Chemical Engineering Science, Vol.57, No.24, 5021-5038, 2002
Experimental investigation and modelling of continuous fluidized bed drying under steady-state and dynamic conditions
In a lab-scale device, continuous fluidized bed drying has been investigated experimentally under both steady-state and dynamic conditions. The mixing behaviour and residence time distribution of particles in the dryer have been shown to be that of a continuous stirred tank reactor. Particle mass flow rate and inlet moisture content, gas mass flow rate, air heater capacity and gas inlet temperature have been varied systematically. The average moisture content of outlet solids has been determined by means of microwave absorption. In the course of the work, close reference to a previous investigation of batch fluidized bed drying has been kept by using an adapted version of the same equipment and the same material (water-moist gamma-Al2O3 with an average particle diameter of 1.8 mm). Furthermore, the model previously developed and successfully validated for batch operation has been the starting point of the actual theoretical analysis. This model has been extended in order to account for continuous and dynamic conditions. Additionally, population balances have been introduced. In spite of the fact that no other adaptations have been undertaken, and though the extended model does not contain adjustable parameters, a very satisfactory agreement between calculated and measured results could be achieved. In this way, it could be demonstrated that it is possible to treat all different modi of fluidized bed drying (batch, steady continuous, dynamic continuous) in a unified, successful and applicable manner. Two aspects are considered essential for the good final performance: The use of separately determined, product-specific single-particle drying kinetics as a basis for every scale-up duty, and a stepwise methodology of model development with detailed experimental validation of every individual step.

-- -- --

_Stated exercise_. In the abstract on fluidized bed drying, how was the average moisture content of the outlet solids measured? Please answer in one sentence.

_Data_.
-- -- --

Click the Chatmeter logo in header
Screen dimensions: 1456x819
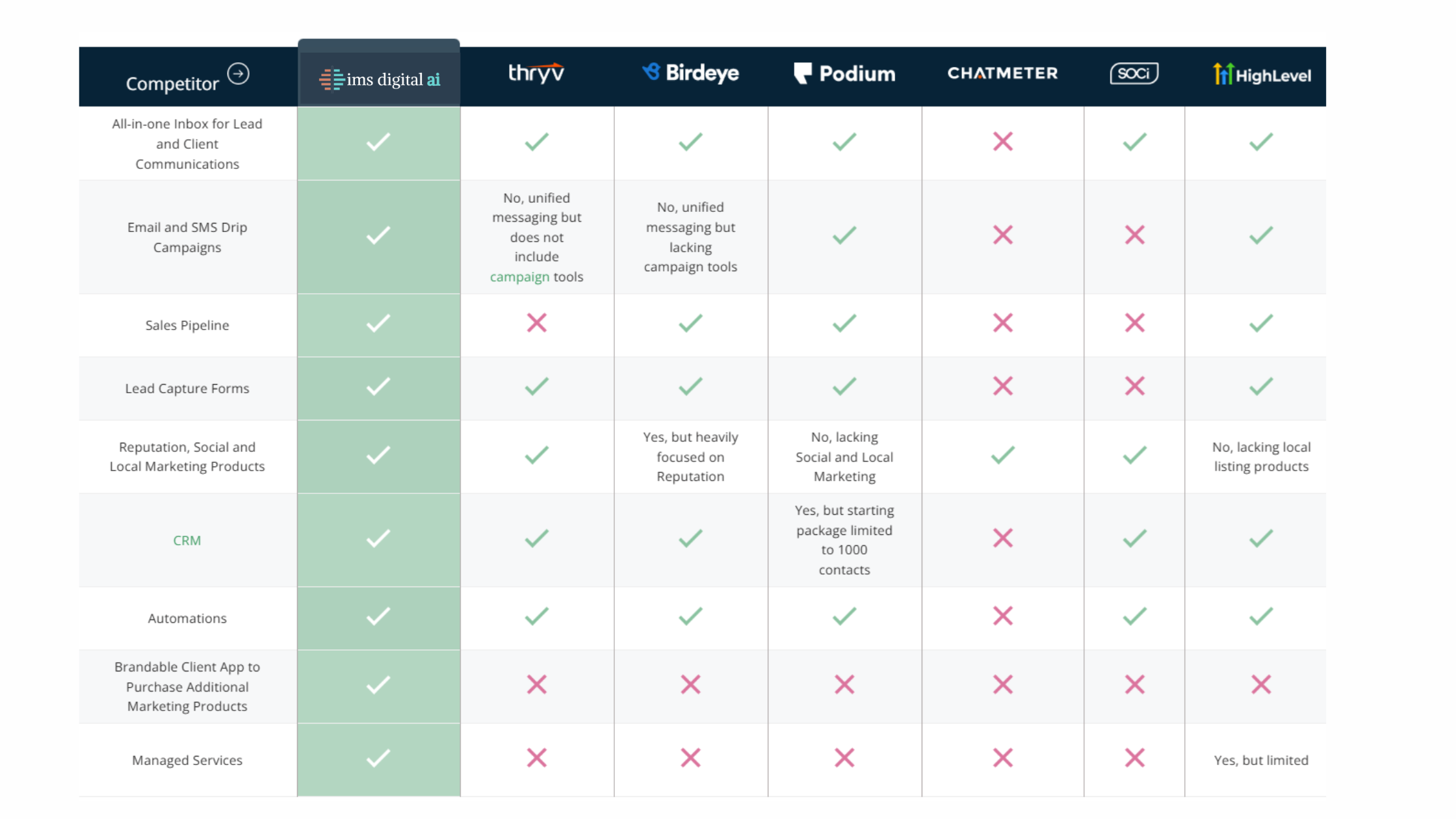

-- -- --

_Complete answer_. It was determined by means of microwave absorption.